Are you stuck on which costs to include in an R&D tax claim?
….Or fearing you may have claimed R&D costs that you shouldn’t have?
….Or underclaiming qualifying R&D costs?
Well, I am here to help 🙂
On this episode we will be talking about the costs you can include in an R&D tax claim.
We can start off covering the costs for an SME.
So from the previous episode, you will know there are two types of R&D tax claims you can make.
The first is for SMEs and the second is larger firms under the RDEC scheme.
We will first cover the SME scheme.
Within the SME scheme, the claimant can include costs for staff, subcontractors, externally provided workers (EPWs), consumables, software and clinical trial volunteers.
So let’s dive straight into these costs.
The costs of employees can be included in an R&D tax claim.
These costs would typically include salary, company national insurance contributions, company pension contributions and reimbursed expenses.
The amount of costs that should be claimed in connection with an employee depends on how much time they spend on the project.
For example, if an employee spends 75% of their time in the accounting period on a qualifying project, then 75% of their salary, company NIC and company pension contribution should be included in the R&D tax claim.
There are some costs that are excluded from the R&D tax claim and these are dividends, benefits in kind, redundancy costs and recruitment costs.

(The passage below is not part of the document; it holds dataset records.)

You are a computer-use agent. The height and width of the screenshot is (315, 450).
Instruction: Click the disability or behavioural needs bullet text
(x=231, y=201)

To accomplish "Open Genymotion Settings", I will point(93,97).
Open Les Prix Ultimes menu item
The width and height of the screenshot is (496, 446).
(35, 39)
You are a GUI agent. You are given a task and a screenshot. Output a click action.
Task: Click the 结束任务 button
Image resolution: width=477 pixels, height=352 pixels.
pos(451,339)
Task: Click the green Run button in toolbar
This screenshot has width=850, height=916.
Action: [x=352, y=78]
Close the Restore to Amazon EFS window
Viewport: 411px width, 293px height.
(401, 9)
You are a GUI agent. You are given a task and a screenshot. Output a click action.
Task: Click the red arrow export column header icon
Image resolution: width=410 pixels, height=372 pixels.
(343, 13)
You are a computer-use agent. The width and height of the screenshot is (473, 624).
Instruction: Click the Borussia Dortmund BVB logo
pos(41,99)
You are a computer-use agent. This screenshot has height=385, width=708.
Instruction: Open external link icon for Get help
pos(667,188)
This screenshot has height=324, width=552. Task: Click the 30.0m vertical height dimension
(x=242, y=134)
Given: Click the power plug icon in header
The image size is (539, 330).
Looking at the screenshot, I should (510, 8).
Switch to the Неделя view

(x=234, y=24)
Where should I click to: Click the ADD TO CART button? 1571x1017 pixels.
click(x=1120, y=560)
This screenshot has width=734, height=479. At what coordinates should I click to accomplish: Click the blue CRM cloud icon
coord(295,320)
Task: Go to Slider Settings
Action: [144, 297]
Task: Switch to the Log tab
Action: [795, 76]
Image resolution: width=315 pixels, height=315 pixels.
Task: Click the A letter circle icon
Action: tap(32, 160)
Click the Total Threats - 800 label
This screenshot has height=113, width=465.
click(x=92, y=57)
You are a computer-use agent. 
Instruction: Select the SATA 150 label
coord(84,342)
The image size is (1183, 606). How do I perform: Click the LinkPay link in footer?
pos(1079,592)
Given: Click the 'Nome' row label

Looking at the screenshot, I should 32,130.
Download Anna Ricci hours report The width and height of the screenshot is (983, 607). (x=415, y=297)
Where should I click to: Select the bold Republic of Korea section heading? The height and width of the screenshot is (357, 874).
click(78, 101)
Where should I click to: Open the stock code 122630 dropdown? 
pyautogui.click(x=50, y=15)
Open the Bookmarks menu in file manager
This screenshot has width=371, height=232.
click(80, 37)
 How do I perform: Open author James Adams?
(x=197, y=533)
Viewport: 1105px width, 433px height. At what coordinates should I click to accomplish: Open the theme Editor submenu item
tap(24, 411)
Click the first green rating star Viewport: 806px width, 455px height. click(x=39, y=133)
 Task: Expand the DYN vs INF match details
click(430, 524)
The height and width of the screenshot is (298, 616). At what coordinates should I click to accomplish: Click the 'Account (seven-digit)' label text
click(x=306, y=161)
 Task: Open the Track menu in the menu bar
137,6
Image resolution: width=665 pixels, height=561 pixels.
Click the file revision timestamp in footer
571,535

The next costs to address are subcontractor costs.
Subcontractors are hired when work is contracted from the claimant company to a third party.
Subcontractor costs are restricted to 65% when included in the R&D tax claim, unless the claimant company and the subcontractor are connected.
Externally Provided Workers
The next cost included within an R&D tax claim is externally provided workers (EPWs).
EPWs are temporary workers contracted through a third party, but work for the claimant company. The claimant company pays the agency, while the third party pays the staff member through pay as you earn.
An example would be agency workers.
EPW costs are capped at 65% however more can be claimed if the claimant company and the EPW are connected.
Consumables & Utilities
Consumables are materials that are consumed or transformed during the project. For example, the purchase of materials to develop a prototype drone would qualify as a consumable, as would buying chemicals to develop a cleaning product.
Any form of material that can not be used again is treated as consumed or transformed.
As part of consumables, utilities can be claimed such as heat and power. At GrowthPad we treat this as a separate cost, but it is part of consumables.
As an example, if your client is using its premises and having to pay for heat and power your client can claim a portion of that cost into their claim.
The method used to calculate the portion is however up to the claimant. At GrowthPad, in most cases, we use the formula of R&D staff costs over the total staff costs, multiplied by the amount of utilities paid throughout the year.
Unfortunately data that is purchased by a software company for development and testing purposes can not be included, due to it not being consumed or transformed.
Server costs are excluded.
Costs of production are not allowed to be included in the R&D tax claim. This will include developing a prototype and then selling the prototype. However any materials scrapped in developing the prototype can be included in the R&D claim.
If software is used in development such as CAD or other software licenses, these costs can be claimed.
Volunteers for clinical trials
Finally, costs for getting volunteers for clinical trials can be included in an R&D tax claim.
For example, if a pharmaceutical company has created a new medicine and it needs testing, the costs that are associated with hiring volunteers to undertake human testing can be claimed.
As we have covered costs associated with an SME let us briefly run through the costs under the RDEC scheme.
The costs include staff, EPW’s, consumables, software and volunteers for clinical trials.
Subcontractor costs are excluded from RDEC claims, unless it is associated with a qualifying body, individuals or a partnership made up of individuals with the exclusion of corporate members.
The qualifying body is essentially a university, research body or a charity.